▸ **Given problem A**:
Answer these questions using the passage on the Football Association of Singapore below.
(i) In what year was the association established?
(ii) Where is the association headquartered?
(iii) In which years did the national team win the ASEAN Football Championship?
▸ **Given problem B**:
Write a continuation of the passage on the Football Association of Singapore, picking up right after its final sentence.

▸ **Passage**:
▼
The Football Association of Singapore (FAS) is the governing body responsible for the administration of football in Singapore. Established in 1892 as the Singapore Football Association (SFA), it is the oldest football association in all of Asia. The FAS is also one of the founding members of both the Asian Football Confederation (AFC) and the ASEAN Football Federation (AFF). It has been affiliated with FIFA since 1952.

The FAS oversees the organisation and development of football and advancing the game at all levels in Singapore, and is responsible for all aspects of the amateur and professional game in its territory. This includes its flagship domestic league, the Singapore Premier League (SPL), as well as the men's, women's and youth national football teams. The FAS is headquartered at the Jalan Besar Stadium, located at Kallang.

The FAS also manages the organisation and running of league and cup competitions, the stewardship of international teams, the establishment of youth development, women's football, refereeing and coaching frameworks.

History
The association was also previously known as the Singapore Amateur Football Association (abbreviation: SAFA) on 14 May 1929 before adopting its current name on 13 January 1966.

Singapore national team

The Singapore national football team, administered by FAS, is one of the most successful sides in ASEAN Football Championship history, winning the regional international tournament four times in 1998, 2004/5, 2007 and 2012. Despite the country having a relatively small population pool, it has generally punched above its weight by successively producing squads that has fiercely competed with its larger and much more populated neighbours.

Singapore has also achieved notable results beyond their sub-confederation. In the 2007 AFC Asian Cup qualification, Singapore became the only team to beat Iraq where Iraq were en route to their Asian Cup winning campaign. Singapore also drew with China 0–0 and 1–1 at home in 2006 and 2009 respectively. In March 2008, Australia also failed to beat Singapore when the game ended in a goalless draw. During the 2018 FIFA World Cup qualifiers, Japan was held to a draw at home at the Saitama Stadium by Singapore, being the only game where Japan had dropped points in the group.

Youth Development Programmes
The FAS focuses on football development and operates national age group programmes with U-15, U-16, U-17, U-18 and U-23 teams (known as Young Lions, who compete in the country's professional Singapore Premier League).

All Singapore Premier League clubs have also fully implemented their own programmes for the Under-14s, adding on to the existing U-16s and U-18s program.
▲
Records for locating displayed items
▼
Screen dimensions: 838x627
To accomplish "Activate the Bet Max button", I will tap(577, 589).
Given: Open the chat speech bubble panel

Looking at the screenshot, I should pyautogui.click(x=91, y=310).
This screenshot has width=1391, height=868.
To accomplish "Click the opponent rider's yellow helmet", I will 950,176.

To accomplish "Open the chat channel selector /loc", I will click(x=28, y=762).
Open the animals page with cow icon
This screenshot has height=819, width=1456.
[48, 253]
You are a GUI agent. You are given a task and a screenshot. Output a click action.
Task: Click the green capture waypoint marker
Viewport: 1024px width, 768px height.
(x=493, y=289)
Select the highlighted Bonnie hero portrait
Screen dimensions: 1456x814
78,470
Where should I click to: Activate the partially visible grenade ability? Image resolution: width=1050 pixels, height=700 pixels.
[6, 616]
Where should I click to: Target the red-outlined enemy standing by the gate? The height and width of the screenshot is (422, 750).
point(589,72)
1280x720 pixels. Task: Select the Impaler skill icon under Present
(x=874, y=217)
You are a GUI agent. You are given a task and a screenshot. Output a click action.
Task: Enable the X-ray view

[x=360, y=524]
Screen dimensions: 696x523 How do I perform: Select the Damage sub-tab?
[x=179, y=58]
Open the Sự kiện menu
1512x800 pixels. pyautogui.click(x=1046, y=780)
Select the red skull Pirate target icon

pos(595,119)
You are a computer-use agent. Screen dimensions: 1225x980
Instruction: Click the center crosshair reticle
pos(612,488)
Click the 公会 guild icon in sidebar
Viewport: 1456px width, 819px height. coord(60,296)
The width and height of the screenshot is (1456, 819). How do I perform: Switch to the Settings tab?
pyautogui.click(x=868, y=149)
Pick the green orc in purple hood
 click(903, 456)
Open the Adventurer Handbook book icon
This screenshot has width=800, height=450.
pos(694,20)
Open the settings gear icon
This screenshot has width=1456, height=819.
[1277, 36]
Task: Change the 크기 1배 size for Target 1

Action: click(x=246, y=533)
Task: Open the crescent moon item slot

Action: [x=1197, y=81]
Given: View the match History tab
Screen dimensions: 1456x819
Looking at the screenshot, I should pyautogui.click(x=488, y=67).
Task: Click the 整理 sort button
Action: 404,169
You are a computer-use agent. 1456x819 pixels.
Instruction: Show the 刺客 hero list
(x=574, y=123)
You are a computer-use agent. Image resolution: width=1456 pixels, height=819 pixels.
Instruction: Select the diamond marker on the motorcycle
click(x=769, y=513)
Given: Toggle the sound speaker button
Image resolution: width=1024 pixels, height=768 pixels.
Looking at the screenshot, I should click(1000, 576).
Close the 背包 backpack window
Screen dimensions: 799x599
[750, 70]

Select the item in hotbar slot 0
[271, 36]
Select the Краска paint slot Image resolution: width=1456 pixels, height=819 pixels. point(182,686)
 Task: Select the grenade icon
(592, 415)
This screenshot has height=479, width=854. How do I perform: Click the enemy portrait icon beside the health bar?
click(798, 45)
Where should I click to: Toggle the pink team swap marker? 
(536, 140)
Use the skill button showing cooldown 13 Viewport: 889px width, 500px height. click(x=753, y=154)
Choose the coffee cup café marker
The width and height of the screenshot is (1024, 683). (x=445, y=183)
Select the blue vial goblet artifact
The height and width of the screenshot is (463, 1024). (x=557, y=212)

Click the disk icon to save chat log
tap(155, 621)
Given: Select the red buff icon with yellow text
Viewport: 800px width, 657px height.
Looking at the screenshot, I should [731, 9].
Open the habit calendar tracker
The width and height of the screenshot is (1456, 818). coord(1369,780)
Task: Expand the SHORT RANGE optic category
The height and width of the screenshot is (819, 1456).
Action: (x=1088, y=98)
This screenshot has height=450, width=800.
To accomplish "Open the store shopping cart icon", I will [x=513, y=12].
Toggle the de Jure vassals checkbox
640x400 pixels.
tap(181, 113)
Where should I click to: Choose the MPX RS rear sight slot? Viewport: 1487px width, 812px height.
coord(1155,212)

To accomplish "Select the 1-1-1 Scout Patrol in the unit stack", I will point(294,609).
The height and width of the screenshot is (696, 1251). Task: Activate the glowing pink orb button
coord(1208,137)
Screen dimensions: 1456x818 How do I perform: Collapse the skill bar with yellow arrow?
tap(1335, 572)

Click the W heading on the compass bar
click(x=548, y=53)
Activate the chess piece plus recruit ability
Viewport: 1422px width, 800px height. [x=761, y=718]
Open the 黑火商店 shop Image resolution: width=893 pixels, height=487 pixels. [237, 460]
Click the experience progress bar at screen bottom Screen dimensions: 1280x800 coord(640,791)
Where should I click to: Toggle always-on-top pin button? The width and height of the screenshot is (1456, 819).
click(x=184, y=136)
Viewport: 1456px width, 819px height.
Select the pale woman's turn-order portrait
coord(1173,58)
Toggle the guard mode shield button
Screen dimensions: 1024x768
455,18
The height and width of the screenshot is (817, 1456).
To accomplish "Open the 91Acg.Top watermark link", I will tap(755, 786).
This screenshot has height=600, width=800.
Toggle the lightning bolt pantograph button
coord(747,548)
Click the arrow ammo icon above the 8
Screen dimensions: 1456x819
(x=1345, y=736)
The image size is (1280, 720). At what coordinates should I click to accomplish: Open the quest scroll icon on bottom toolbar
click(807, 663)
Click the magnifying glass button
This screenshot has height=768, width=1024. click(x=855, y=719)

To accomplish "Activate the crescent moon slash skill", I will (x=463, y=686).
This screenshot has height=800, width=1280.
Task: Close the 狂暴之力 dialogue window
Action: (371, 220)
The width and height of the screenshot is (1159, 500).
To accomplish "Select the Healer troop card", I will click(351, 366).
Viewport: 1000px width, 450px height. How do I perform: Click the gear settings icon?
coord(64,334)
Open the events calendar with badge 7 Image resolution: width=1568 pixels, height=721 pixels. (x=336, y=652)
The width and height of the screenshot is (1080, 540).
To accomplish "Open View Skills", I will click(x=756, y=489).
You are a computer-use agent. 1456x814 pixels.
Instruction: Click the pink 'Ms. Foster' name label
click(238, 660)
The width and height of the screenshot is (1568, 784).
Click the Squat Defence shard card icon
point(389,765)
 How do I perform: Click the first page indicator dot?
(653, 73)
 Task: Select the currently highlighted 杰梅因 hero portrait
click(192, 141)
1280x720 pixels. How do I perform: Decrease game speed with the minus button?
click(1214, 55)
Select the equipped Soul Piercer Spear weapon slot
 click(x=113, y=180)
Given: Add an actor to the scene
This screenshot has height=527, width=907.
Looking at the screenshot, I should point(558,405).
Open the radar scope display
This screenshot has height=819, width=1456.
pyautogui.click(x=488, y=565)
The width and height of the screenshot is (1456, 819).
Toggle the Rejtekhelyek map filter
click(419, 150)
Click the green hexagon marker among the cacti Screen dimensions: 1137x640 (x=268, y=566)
▲
▸ **Expected output A**:
(i) 1892
(ii) At the Jalan Besar Stadium, located at Kallang
(iii) 1998, 2004/5, 2007 and 2012

▸ **Expected output B**:
Former presidents

 Soh Ghee Soon: 1957–1963
 Hussein Kumari: 1963–1965
 Abu Bakar Pawanchee: 1965–1967
 Tay Soo Yong: 1967–1968
 Woon Wah Siang: 1968
 Lenny Rodrigo: 1968–1971
 NSPB / SSC: 1971–1974
 R.B.I. Pates: 1974–1976
 N. Ganesan: 1976–1982
 Teo Chong Tee: 1982–1988
 Abbas Abu Amin: 1988–1991
 Hsu Tse-Kwang: 1991–1994
 Ibrahim Othman: 1994–1999
 Mah Bow Tan: 1999–2004
 Ho Peng Kee: 2004–2009
 Zainudin Nordin: 2009–2016
 Lim Kia Tong: 2017–2022
 Bernard Tan: 2022-present(Interim)

Council members

FAS Tournaments
 Singapore Premier League
 FAS National Football League (2 Divisions)
 FAS Island Wide League
 FAS Women's Premier League
 FAS Women's National League

FAS Affiliates 2017

Singapore Premier League Clubs
 Albirex Niigata (S)
 Balestier Khalsa
 Geylang International
 Home United
 Hougang United
 Tampines Rovers
 Warriors FC
 Gombak United (sit-out club)
 Tanjong Pagar United (sit-out club)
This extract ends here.